Study Design • In qualitative research, the design, like the research question is also somewhat emergent*. • Nonetheless, you must have some idea of how you will design the study so that you can get started.
Examples for Study Design & Organization for Teacher Research • Chronological: documents changes that occur from the start to the end of a project • Case Study: choose a child who poses an issue and describe one’s teaching from the perspective of how it affects him or her • Comparative Case Study: choose two children to illustrate how curriculum, materials, or the classroom environment are experienced differently by children • Self-study: a case study of oneself as a teacher • Thematic: uncover the pattern of overarching themes that run through data, and then present excerpts of data to document these aspects of teaching,learning, and development
Data in Teacher Research is Collected from a Variety of Sources • Reflective teacher journals* • Observational fieldnotes* • Student work samples (art, writing, numbers) • Photographs of children, children’s work, the setting, and materials • Audiotape of class interactions, then selectively transcribed • Videotape of class interactions • selectively transcribed • used as still photos • Interviews with colleagues or families • Surveys collected from parents, colleagues, or children • Chart paper you used during lessons • School documents (e.g., newsletters, faculty manual) • Tallies of events or interactions (make a data collection sheet)
Data Analysis • Discourse analysis* of speech samples • Analysis of photographs • Analysis of children’s work • Quantitative summary and analysis of something you counted (e.g., event, response, words, time elapsed) • Patterns found in interviews • Grounded theory* analysis of fieldnotes and teacher journal • Narrative Inquiry*: narratives to pose questions and provide perspectives on the situation • Memoir: use of your life story to illuminate current teaching practices
Habits of Writing • Writing is part of data collection: fieldnotes, teacher journals, interviews. • Qualitative data analysis requires writing. • Data memos written to a collaborative group of teacher researchers help to verify findings as research is in-progress. • Sharing the results of TR is part of the cycle of inquiry, so teacher researchers must be prepared and supported to write final products on their findings. • TR findings have implications for policy; therefore, documents should be distributed beyond education (e.g., op-ed piece, policy input for legislation).

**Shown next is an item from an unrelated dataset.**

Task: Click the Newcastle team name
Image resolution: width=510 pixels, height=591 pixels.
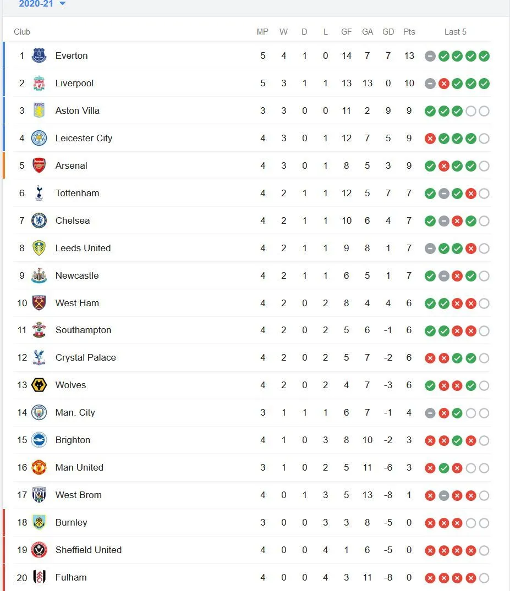Action: pyautogui.click(x=77, y=275)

Embarking as a Writer: Diverse Populations of Teacher Researchers • Writing within the inquiry cycle goes to different audiences and serves different purposes. • Not all writing should be corrected, or even seen by others. • TRs need to ask their own questions about the response they need to their writing. • Different audiences give different responses. • Good writing is well edited. All writing presented publicly will have gone through editing and revision. • By reading and responding to other teacher researchers’ work, TRs learn more about the structure, content, and form of written English. • TR is about finding ones’ voice and seeing its impact.
Giving & Receiving Feedback from Critical Colleagues* • Teacher research is collaborative in nature. • Critical colleagues at one’s school site offer an important insider perspective. • Critical colleagues from other sites provide distance that can strengthen the trustworthiness of an account. • Data based one’s own perceptions, practices, and judgments need external response for verification. • TRs see their own projects more clearly when they work with others. • Collaboration provides emotional and practical support.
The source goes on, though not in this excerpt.